House Appropriations Vice Chair Mary González, an El Paso Democrat, blasted DPS agency chiefs for letting so much time lapse while Texans were unaware that their identities were being used fraudulently.
“Somebody could be going around as Mary González right now for two months, and nobody’s been notified, I [wouldn’t have been] notified,” González said.
DPS officials are not calling the incident a “data breach” because they say no hacking was involved and vast amounts of data were not being stolen. Instead, the crime group used data obtained from underground sources to bypass a simple password security system — laying bare a security vulnerability that “should never have happened,” McCraw said.
Texas.gov is operated not by DPS, but by the Texas Department of Information Resources.
DPS officials declined to provide details about the security loophole that left the site open to fraud but told lawmakers that it had been closed.
DIR spokesperson Brittney Booth Paylor dismissed the notion that the incident was a cybersecurity breach, calling it “a case of fraudulent criminal activity based on factors unrelated to state systems.”
The problem was first detected in December when a third-party Texas.gov payment vendor “alerted DPS to an increase in customers challenging credit card charges for online transactions,” according to a February letter sent to lawmakers from the DPS. The credit cards used to buy the fraudulent copies were also stolen, authorities said.
Before investigators shut down the operation, McCraw said, the license thieves were able to use the site, billed as “the official website of the State of Texas,” to obtain driver’s licenses that are “Real ID compliant” — not cheap copies, McCraw said.
These stolen licenses can pass verification methods and be used fraudulently all over the country because they are real driver’s licenses being used by people who can pass for the photo on the original card, McCraw said.
See here if you want to learn a bit more about what a credential stuffing attack is. Long story short, don’t reuse your passwords and enable two-factor authentication where you can.
Putting my cybersecurity hat on for a minute, I will say that the DIR response to this is disingenuous. It’s true that there are plenty of pwned password lists available on the internet, and that it’s not Texas’ fault if people reuse passwords. But there are services that the state can subscribe to that would alert them to email addresses in their database that have been found in those pwned lists, which would then give DPS or DIR or whoever would have that responsibility the impetus to contact those address owners proactively and tell them to update their password.

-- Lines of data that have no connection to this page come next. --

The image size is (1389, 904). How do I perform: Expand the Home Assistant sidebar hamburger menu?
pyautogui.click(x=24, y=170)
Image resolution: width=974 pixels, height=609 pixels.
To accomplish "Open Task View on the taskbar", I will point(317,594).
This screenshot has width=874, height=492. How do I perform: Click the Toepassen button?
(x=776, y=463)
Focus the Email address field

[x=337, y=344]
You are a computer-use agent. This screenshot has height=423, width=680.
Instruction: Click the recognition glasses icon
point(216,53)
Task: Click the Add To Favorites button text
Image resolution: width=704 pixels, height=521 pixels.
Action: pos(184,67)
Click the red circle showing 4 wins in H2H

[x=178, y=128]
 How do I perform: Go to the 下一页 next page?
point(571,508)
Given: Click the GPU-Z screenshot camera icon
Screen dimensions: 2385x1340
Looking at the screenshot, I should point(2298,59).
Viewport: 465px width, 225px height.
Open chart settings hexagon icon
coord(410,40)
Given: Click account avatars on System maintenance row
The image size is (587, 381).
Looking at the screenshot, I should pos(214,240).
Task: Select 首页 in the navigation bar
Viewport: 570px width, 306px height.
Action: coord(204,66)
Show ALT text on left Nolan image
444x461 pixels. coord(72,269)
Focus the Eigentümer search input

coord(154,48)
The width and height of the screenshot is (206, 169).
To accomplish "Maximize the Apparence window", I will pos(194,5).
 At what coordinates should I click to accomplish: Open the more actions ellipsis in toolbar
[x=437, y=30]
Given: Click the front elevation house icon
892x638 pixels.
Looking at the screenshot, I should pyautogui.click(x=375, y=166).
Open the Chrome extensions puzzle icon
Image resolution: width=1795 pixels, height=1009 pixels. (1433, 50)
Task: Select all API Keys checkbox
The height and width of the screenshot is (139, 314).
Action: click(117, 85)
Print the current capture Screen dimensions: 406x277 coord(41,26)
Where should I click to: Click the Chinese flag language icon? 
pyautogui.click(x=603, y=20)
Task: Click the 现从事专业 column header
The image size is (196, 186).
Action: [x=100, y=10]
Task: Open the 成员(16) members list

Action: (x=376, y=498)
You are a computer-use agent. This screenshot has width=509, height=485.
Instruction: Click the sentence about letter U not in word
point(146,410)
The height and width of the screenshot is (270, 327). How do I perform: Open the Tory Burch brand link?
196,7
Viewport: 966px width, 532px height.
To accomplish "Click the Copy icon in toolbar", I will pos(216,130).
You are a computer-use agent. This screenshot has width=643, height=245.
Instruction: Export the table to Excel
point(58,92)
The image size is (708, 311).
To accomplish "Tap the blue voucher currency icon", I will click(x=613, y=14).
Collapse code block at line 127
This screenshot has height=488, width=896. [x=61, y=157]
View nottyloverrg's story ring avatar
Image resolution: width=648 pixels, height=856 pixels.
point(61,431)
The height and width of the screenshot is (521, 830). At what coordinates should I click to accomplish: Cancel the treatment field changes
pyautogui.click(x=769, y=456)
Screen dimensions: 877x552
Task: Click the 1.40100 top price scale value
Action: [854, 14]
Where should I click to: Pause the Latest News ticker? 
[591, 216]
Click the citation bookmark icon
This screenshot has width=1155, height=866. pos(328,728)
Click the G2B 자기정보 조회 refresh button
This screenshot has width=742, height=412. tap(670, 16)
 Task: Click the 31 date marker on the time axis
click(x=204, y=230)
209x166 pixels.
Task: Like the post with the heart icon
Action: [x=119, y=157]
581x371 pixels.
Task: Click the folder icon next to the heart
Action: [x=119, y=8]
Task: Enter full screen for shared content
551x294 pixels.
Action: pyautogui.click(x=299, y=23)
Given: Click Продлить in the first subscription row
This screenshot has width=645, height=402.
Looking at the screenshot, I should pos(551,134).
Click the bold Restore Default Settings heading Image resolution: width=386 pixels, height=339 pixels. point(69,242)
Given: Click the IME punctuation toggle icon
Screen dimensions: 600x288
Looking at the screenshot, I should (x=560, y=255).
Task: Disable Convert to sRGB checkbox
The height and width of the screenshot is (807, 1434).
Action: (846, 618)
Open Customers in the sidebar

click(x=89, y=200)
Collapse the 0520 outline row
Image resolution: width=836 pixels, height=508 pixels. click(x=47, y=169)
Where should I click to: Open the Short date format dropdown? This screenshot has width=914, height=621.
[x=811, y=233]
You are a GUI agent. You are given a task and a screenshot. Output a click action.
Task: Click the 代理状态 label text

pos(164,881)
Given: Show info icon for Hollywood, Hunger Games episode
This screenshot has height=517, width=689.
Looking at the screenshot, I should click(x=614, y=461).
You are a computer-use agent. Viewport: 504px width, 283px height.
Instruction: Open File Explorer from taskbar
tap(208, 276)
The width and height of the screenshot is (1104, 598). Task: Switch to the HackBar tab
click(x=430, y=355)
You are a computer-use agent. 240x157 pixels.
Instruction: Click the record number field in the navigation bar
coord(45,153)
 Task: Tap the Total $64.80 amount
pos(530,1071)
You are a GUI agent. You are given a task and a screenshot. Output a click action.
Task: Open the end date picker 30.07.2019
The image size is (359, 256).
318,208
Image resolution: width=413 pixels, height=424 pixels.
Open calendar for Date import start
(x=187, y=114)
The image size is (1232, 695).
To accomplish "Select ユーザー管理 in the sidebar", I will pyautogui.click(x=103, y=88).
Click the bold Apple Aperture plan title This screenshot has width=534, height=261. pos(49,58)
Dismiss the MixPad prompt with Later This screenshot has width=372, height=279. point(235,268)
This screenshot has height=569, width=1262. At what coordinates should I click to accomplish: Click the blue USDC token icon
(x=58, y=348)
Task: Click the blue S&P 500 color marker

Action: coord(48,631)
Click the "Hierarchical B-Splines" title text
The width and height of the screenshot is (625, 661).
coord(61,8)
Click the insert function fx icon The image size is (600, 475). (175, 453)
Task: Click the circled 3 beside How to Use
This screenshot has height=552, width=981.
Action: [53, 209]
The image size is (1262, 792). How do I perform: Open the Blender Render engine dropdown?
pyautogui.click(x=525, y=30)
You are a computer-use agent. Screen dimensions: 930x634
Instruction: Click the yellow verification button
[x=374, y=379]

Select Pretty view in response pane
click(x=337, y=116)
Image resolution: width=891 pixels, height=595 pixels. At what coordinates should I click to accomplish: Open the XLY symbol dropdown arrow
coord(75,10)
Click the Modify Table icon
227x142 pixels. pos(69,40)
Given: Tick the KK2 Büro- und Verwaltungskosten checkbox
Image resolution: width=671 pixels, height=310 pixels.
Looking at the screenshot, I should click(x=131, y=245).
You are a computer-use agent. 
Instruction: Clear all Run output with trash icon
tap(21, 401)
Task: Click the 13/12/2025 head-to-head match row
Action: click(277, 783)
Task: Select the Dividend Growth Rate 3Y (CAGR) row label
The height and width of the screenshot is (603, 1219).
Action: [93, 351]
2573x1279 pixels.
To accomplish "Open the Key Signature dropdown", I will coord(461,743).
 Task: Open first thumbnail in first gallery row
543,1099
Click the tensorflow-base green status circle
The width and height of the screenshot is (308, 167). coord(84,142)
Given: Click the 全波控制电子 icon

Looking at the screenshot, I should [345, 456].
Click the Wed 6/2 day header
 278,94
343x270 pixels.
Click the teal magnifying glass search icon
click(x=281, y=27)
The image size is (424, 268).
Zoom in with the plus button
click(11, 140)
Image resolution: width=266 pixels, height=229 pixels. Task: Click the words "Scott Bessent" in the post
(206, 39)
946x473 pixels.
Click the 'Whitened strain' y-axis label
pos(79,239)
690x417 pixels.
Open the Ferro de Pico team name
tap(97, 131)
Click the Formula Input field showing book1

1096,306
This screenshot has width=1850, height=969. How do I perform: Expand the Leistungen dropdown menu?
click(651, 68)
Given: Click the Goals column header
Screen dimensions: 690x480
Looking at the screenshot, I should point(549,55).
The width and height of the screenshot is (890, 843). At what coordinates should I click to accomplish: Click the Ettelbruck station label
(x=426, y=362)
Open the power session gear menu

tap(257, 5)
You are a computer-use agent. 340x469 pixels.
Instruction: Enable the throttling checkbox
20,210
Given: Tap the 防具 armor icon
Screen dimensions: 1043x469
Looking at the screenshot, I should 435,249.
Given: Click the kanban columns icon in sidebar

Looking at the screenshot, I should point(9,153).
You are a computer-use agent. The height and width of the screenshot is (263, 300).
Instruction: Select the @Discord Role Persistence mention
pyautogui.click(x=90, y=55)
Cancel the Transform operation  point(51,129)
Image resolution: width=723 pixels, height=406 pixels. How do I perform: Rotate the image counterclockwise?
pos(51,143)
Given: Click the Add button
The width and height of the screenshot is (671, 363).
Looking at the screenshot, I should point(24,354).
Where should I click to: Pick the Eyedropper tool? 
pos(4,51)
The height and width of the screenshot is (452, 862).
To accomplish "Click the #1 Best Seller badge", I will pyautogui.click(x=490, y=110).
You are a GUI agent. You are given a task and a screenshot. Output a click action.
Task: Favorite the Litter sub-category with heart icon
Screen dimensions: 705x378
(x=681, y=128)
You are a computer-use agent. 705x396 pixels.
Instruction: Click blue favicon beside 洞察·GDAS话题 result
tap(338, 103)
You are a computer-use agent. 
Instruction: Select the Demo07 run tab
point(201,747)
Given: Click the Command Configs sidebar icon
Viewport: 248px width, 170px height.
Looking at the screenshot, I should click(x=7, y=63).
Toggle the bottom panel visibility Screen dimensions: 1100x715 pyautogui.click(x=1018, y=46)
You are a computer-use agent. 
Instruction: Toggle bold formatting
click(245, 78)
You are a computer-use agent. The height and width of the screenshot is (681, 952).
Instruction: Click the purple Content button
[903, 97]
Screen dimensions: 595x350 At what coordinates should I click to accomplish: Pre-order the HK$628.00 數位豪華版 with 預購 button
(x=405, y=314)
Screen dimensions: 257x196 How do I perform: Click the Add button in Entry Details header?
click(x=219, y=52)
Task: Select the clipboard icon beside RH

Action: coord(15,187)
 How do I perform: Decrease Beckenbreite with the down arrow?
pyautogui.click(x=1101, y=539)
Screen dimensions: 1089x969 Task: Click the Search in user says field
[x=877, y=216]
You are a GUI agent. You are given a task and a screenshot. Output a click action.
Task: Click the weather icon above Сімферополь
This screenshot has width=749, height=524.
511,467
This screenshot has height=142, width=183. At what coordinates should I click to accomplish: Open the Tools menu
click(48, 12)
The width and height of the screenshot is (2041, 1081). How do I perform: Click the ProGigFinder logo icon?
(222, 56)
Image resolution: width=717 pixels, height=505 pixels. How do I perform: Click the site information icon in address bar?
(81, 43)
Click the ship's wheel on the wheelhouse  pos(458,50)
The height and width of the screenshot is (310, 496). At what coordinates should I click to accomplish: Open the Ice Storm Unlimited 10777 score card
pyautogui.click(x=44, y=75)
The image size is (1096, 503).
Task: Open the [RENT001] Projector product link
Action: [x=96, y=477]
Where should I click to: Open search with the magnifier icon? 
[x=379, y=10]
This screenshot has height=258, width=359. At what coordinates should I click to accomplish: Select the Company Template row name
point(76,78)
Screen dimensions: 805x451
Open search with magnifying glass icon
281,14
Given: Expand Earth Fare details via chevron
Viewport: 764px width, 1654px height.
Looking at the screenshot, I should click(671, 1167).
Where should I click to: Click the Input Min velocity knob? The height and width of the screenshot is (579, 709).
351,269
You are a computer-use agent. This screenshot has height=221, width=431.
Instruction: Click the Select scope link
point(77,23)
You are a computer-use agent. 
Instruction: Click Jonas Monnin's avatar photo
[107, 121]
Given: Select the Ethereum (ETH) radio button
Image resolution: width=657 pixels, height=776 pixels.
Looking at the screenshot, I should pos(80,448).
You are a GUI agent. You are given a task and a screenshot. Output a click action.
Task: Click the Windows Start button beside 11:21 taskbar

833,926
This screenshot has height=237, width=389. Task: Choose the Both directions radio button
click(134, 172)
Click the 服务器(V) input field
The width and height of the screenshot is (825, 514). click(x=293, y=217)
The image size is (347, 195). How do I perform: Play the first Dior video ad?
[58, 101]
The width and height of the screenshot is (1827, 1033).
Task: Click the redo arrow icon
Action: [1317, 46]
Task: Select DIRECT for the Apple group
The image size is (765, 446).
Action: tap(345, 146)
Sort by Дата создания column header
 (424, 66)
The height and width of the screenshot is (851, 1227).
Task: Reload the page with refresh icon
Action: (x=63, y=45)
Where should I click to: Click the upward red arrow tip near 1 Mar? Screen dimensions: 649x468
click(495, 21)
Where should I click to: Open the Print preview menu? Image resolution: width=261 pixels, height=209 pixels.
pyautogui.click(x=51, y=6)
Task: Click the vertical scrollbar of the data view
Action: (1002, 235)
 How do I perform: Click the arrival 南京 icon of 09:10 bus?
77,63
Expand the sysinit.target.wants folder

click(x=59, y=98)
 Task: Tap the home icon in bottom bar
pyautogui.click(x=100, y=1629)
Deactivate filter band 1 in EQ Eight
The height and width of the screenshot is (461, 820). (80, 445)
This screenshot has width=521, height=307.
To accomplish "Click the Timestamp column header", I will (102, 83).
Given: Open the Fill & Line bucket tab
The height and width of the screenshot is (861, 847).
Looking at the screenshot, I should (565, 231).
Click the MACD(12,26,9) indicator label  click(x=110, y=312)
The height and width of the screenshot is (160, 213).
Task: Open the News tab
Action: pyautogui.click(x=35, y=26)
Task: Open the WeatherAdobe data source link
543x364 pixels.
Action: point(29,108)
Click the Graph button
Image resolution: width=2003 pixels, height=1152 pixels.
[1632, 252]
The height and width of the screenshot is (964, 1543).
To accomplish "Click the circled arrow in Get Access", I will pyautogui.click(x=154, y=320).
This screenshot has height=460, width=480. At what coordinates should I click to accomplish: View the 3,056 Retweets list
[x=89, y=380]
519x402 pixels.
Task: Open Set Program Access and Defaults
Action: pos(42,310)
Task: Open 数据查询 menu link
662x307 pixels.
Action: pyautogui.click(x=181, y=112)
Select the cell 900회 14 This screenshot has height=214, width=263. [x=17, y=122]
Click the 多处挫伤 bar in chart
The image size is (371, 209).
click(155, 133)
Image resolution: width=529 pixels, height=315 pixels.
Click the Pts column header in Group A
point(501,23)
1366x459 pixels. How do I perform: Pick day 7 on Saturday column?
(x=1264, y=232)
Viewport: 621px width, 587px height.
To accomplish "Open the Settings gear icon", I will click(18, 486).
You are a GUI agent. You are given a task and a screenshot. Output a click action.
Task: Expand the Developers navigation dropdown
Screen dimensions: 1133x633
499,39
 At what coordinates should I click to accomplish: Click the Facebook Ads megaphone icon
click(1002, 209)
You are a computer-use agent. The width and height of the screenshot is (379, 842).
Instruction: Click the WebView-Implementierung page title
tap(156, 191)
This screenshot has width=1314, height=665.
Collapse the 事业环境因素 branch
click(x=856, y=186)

They could also enforce, or at least offer, a two-factor solution, and there are other proactive steps available as well. DPS/DIR isn’t “responsible” for this, but DPS/DIR absolutely could have done something to prevent or minimize it.
Rep. González’s complaint about the delay in notifying the affected users is addressed in a later Chron story. I drafted this originally Monday night, so I will do a separate post on that. Short answer, there is a legal requirement in Texas to report data breaches, but there is an exception for when there is an active law enforcement investigation, which DPS has invoked here.
Given the upsurge in violence against Asian-Americans, Rep. González also asked if this could be considered a hate crime, which McCraw avoided answering. It may not be possible to tell from what they know right now, but it is possible to try to figure it out. I’m glad DPS is in contact with the FBI and DHS about that, and I hope that leads to some action. I hope the Lege will press DPS and DIR to do better, and to share the results of the investigation when it’s over. The Lege – and the media – should also focus on McCraw’s statement about controls not being in place and demanding to know what is now being done about that. Either we learn from this or we risk having it happen again. The Chron has more.